Material for this exercise:
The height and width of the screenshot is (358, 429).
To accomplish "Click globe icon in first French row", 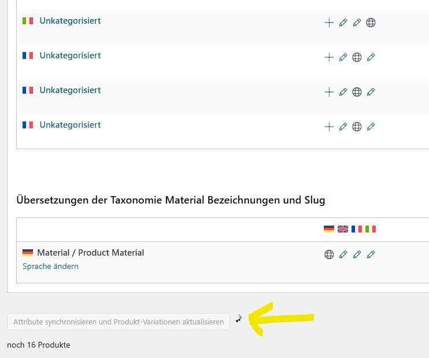I will (x=357, y=57).
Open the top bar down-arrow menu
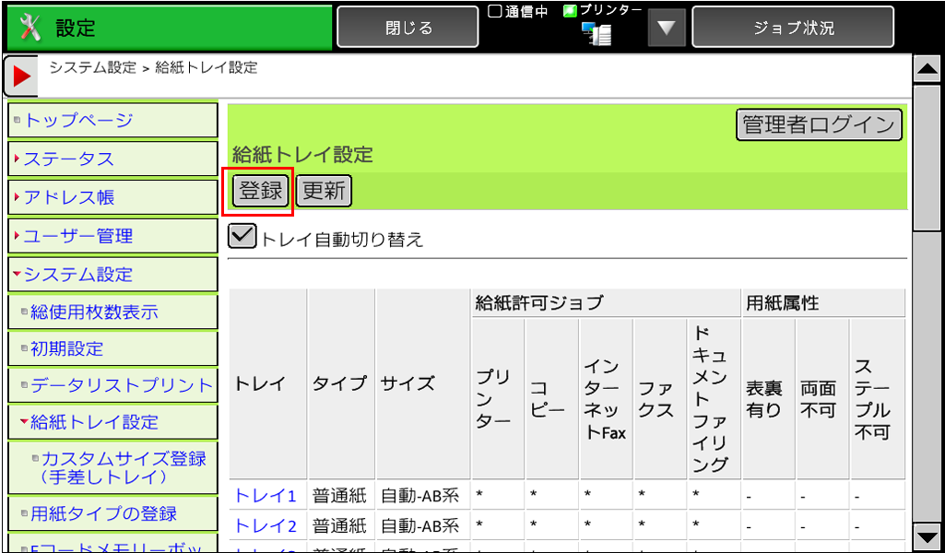Image resolution: width=945 pixels, height=553 pixels. coord(667,28)

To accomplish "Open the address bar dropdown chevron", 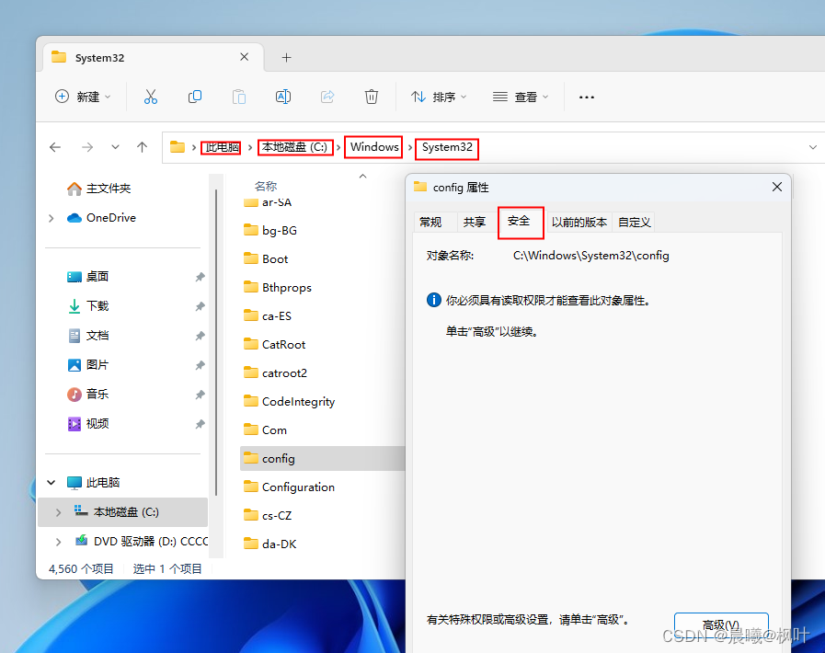I will coord(813,147).
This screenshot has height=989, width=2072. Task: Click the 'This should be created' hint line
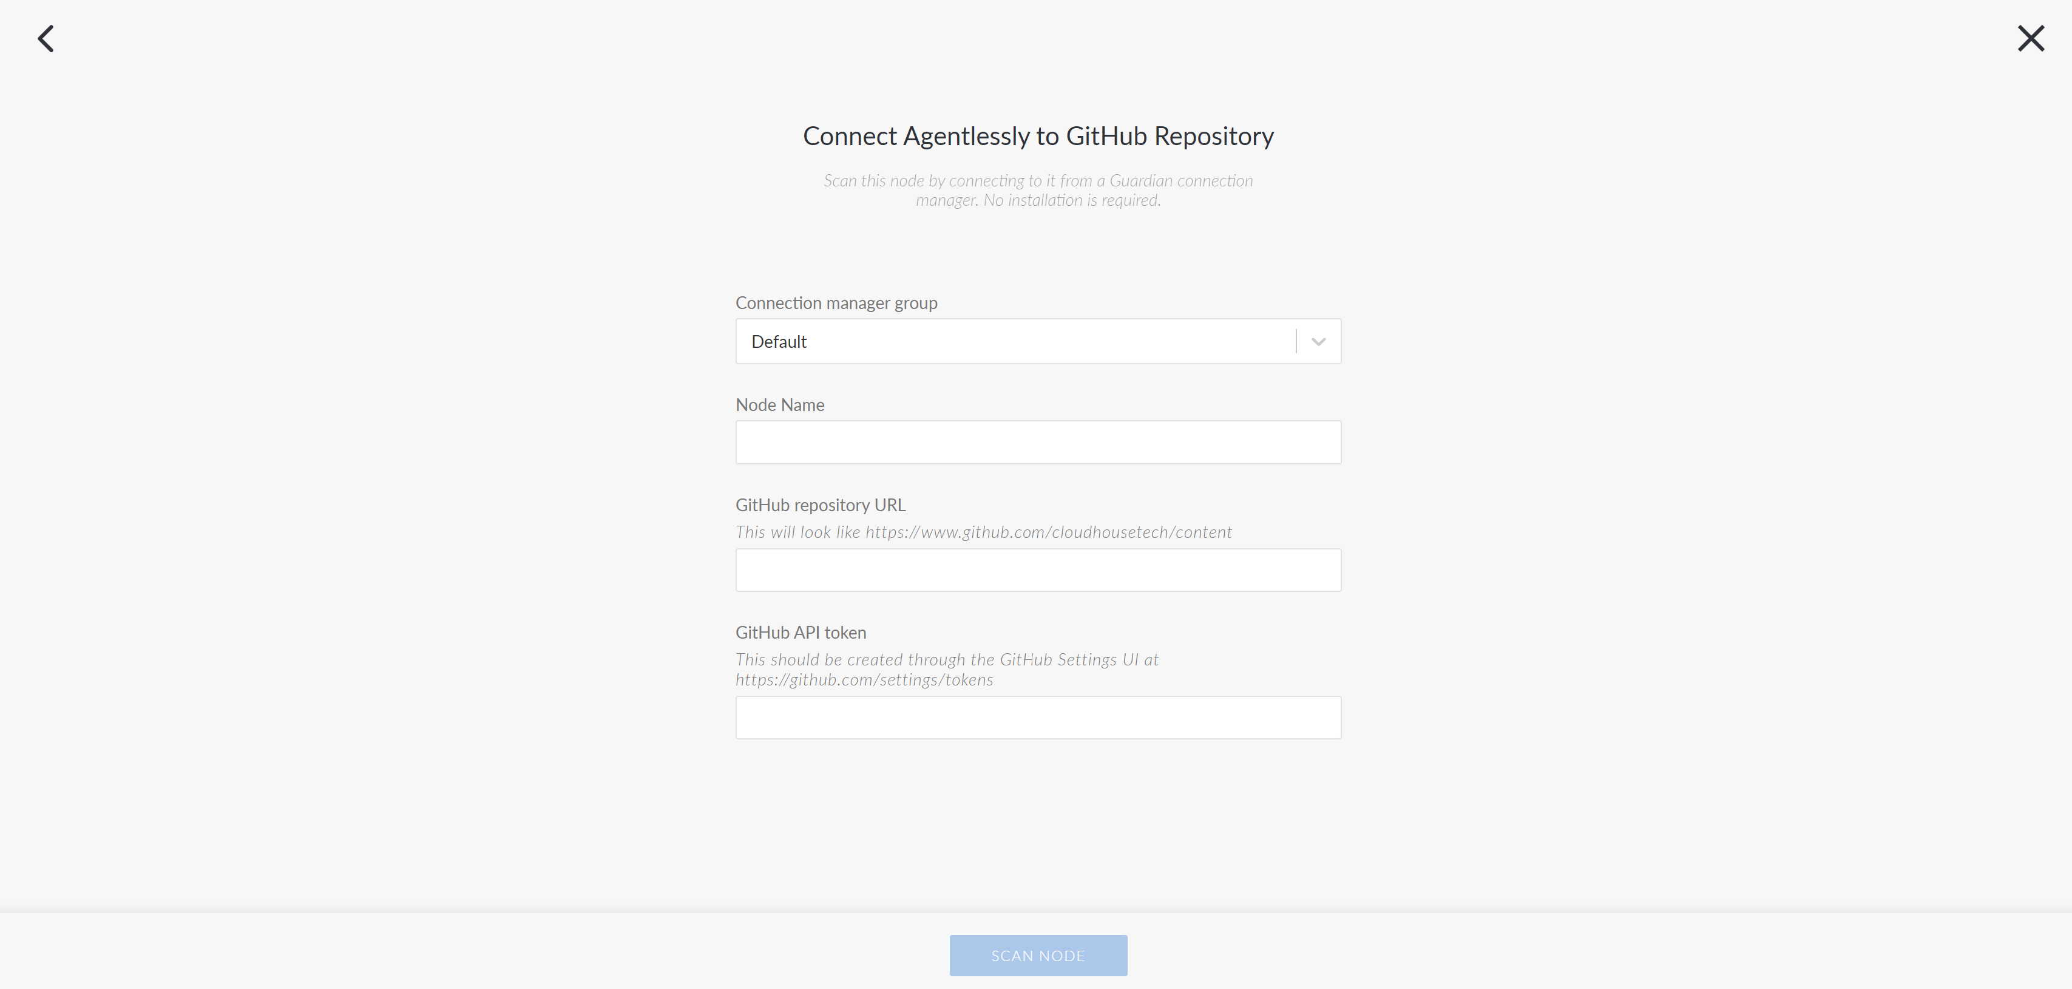point(947,659)

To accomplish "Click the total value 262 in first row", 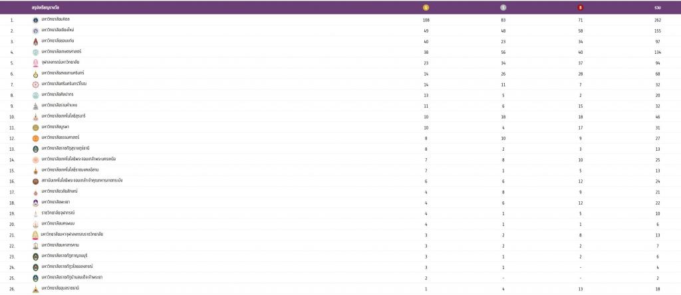I will [657, 20].
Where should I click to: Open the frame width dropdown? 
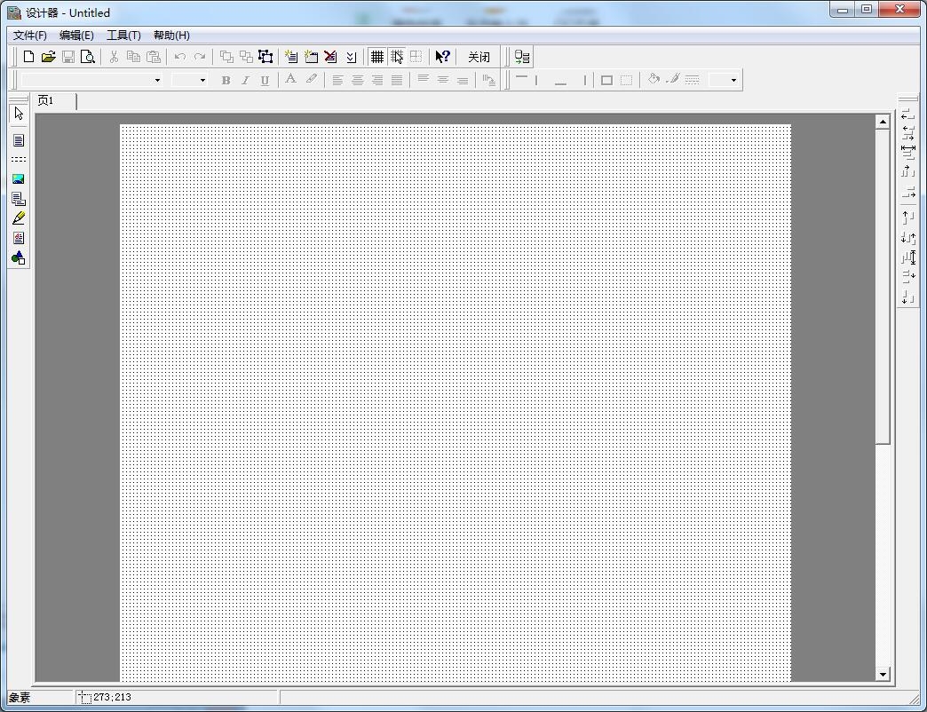(733, 80)
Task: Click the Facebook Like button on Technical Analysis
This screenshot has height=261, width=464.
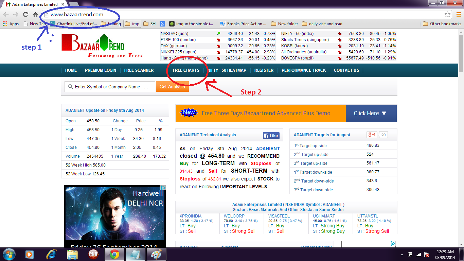Action: tap(271, 135)
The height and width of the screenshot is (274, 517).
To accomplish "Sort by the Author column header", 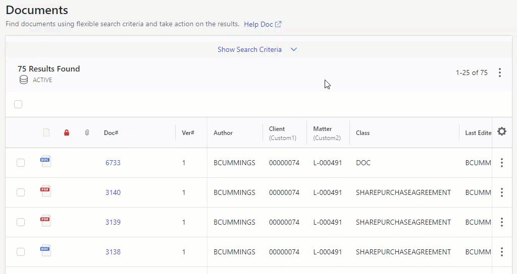I will [223, 133].

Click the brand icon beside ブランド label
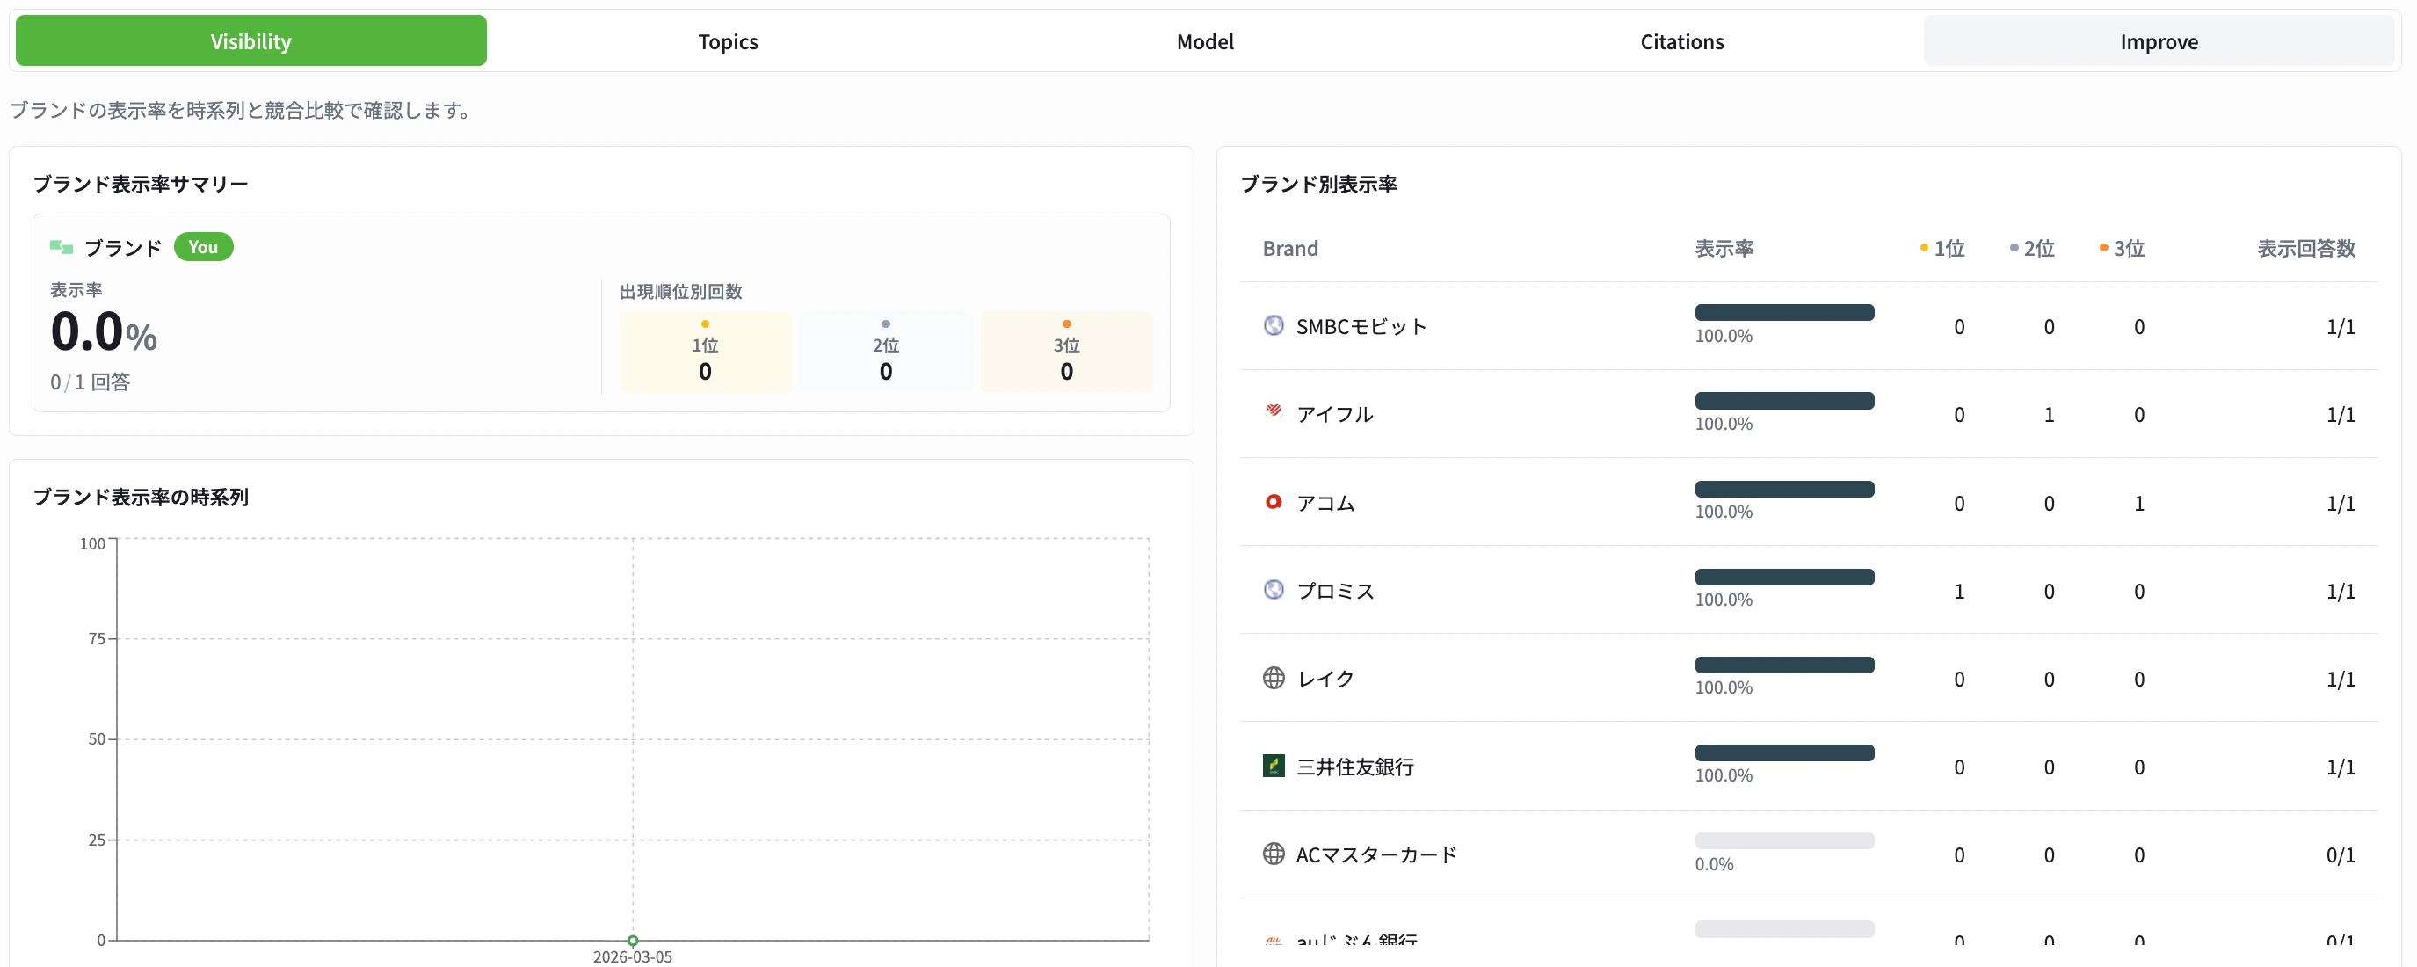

Problem: Pick out every line in the rows above that contains the string "Task" with matching case, and copy each of those lines.

Answer to this exercise:
This screenshot has height=989, width=2072. Task: Click the 'This should be created' hint line
Task: Click the Facebook Like button on Technical Analysis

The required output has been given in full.